This repository contains the artifact for the CCS 2022 submission "Vizard: A Metadata-hiding Data Analytics System with End-to-End Policy Controls".
Vizard is a metadata-hiding analytic system that enables privacy-hardening and enforceable data control for owners. The prototype is interfaced with Apache Kafka, built with a tailored suite of lightweight cryptographic tools and designs that help us to efficiently handle analytic queries over continuous data streams.
This repository is structured as follows. For more information, see the individual README files in the corresponding folders.
This repository consists of six modules:
- crypto: The cryptographic library for Vizard. It contains the implementation of the symmetric homomorphic stream encryption (SHSE) scheme, Distributed Point Function (DPF), Pedersen commitment, Shamir’s secret sharing, and other miscellaneous cryptographic functions.
- data-owner: The proxy module for data owner. It provides RESTful APIs for data and DPF-key submission, and for mock data generation.
- data-consumer: The proxy module for data consumer. It provides RESTful APIs for issuing queries to Vizard server.
- server: Vizard server implementation that encrypts data submitted by data owners and stores it into back-end database. It also stores DPF keys submitted by data owners, and processes the queries issued by data consumers.

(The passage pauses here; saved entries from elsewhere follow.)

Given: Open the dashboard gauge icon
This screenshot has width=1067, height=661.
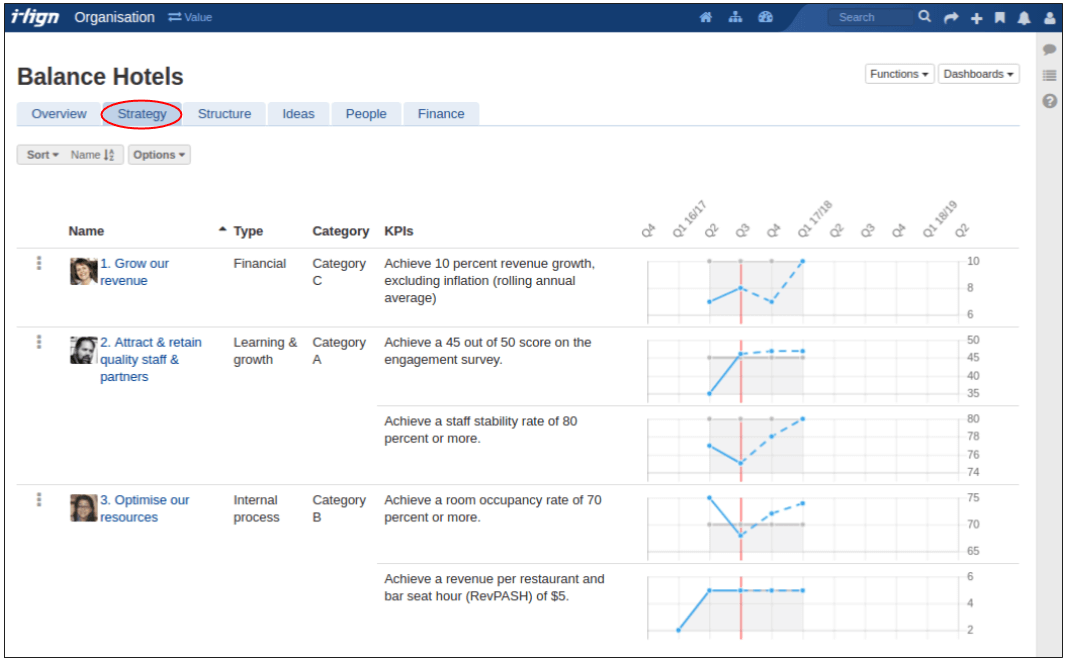Looking at the screenshot, I should tap(765, 17).
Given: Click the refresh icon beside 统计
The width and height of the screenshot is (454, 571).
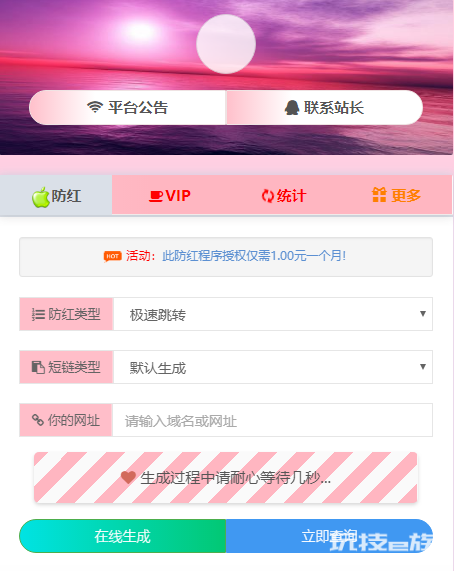Looking at the screenshot, I should (x=268, y=196).
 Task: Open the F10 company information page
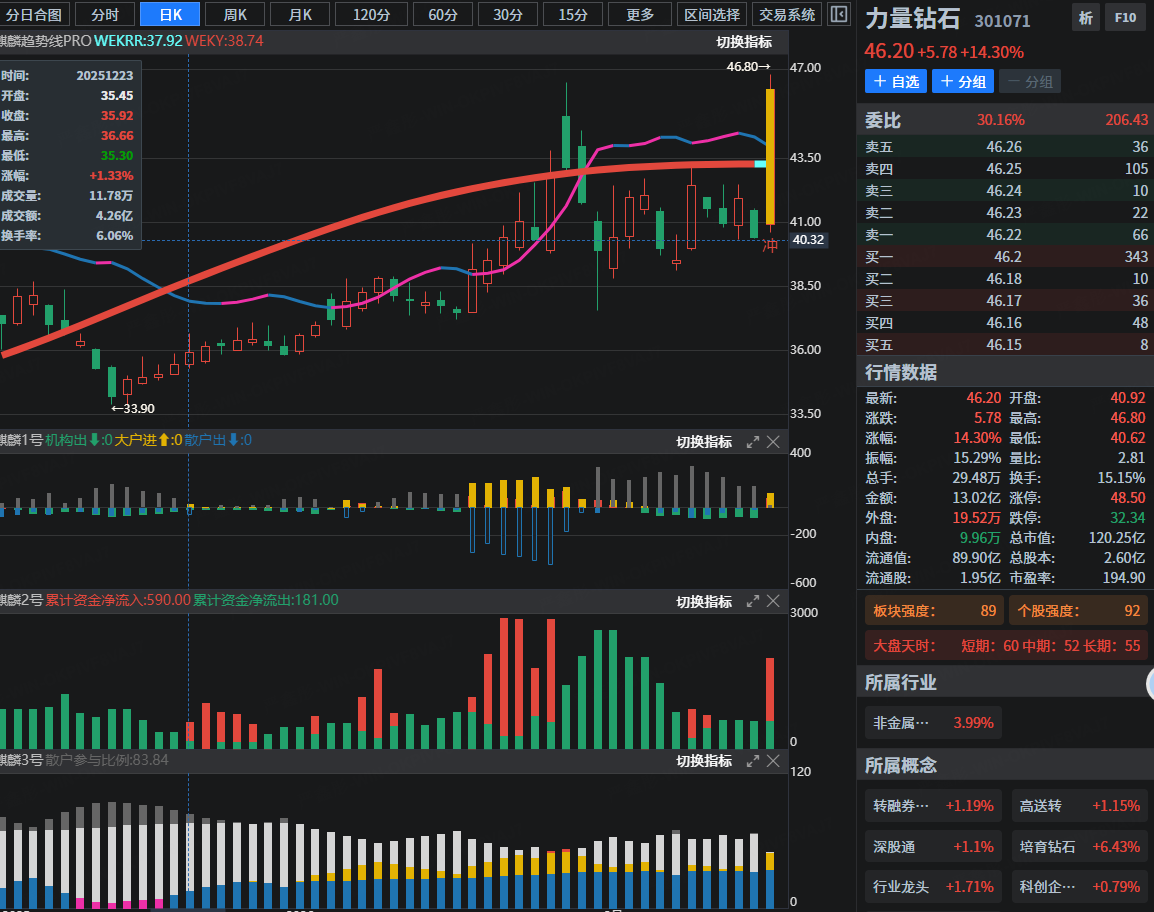[x=1125, y=18]
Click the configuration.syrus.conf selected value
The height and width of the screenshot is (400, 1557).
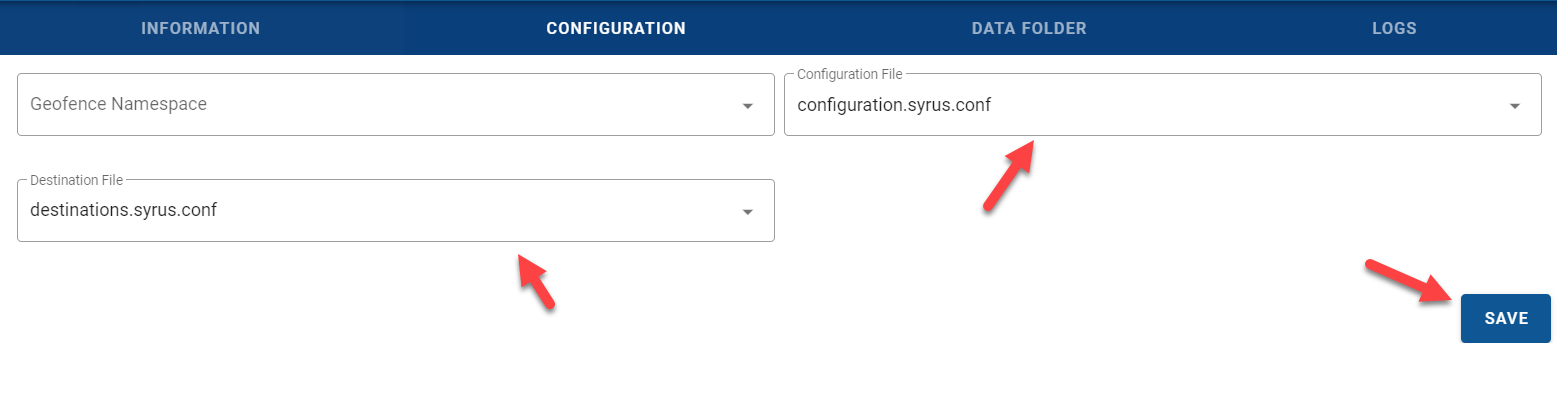(894, 105)
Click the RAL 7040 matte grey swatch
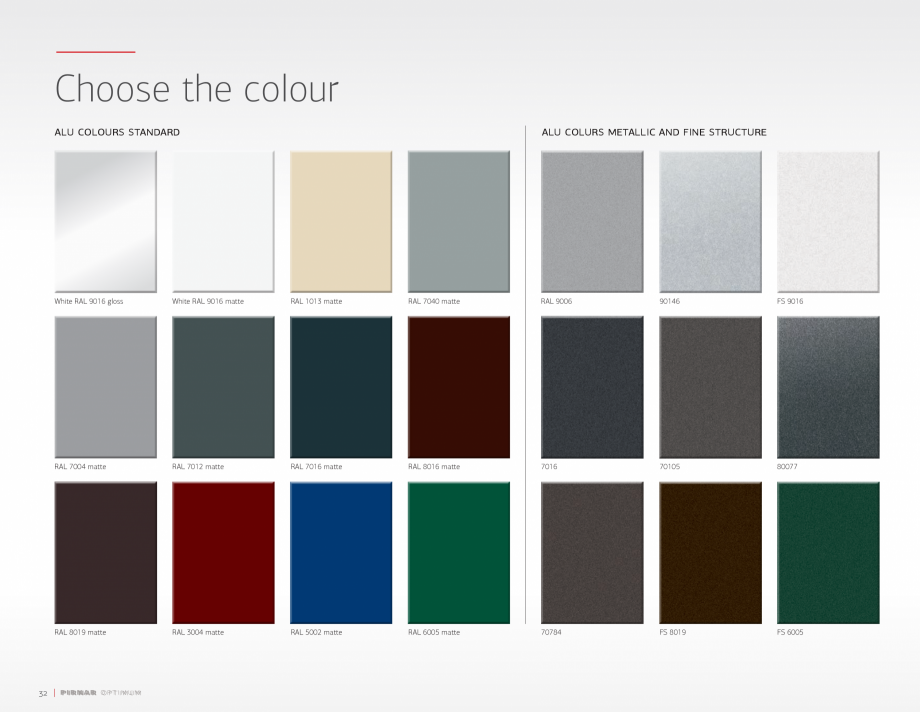Screen dimensions: 920x712 [459, 221]
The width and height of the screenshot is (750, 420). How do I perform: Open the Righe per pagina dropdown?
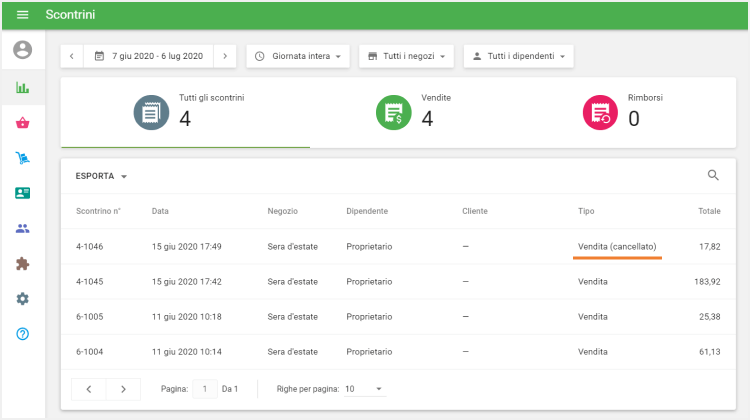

- result-release-control: The module for simulating result-release-control committee. It receives shared secrets from Vizard server and reconstructs the aggregation result.
- comparison-test-server: The module that provides a mock server which is used in the comparison test.
Code snippets used for microbenchmarks are put in test folders in the source directory of each module.
To build this project you will need the following prerequisites on your system:
- Maven
- A JDK >= Java version 17
- cmake + build-essential (Optional, required for building DPF and PRF native library)
The project artifacts can be build with maven.
mvn clean package
It will resolve all dependencies and build the project. Afterwards the project ccontains the following java artifacts
- data-owner:
data-owner/target/data-owner-1.0.jar - data-consumer:
data-consumer/target/data-consumer-1.0.jar - server:
server/target/server-1.0.jar - result-release-control:
result-release-control/target/result-release-control-1.0.jar - comparison-test-server:
comparison-test-server/target/comparison-test-server-1.0.jar
To install the Vizard libraries in the local maven repository run:
mvn clean install
Pre-built native libraries for DPF and PRF are shipped with the source code. If you wish to build them by yourself, you can switch to the profile compile-native-lib:
mvn clean package -Pcompile-native-lib
To run Vizard project, you will need following prerequisites:
- Hardware:
- x86-based instances with SSE 4.1 and AES-NI support (can be either physical or virtual machine)
- Two Kafka clusters for inter-server communication
- Two back-end databases (i.e. MySQL) for data storage
- Software:
- A JDK >= Java version 17
Properties required for running Vizard project are defined in application.properties in each module. These files serve as the templates for configuration. It's recommended to follow the Spring Framework's guidance to put the filled configuration files in the /config subdirectory of the corresponding jar's directory.
See the individual README files in the corresponding modules for details about properties.
After successfully building the project, you can run each module with simply one line of command:
java -jar {jar.file.name}.jar
This implementation is a research prototype and should not be used in production.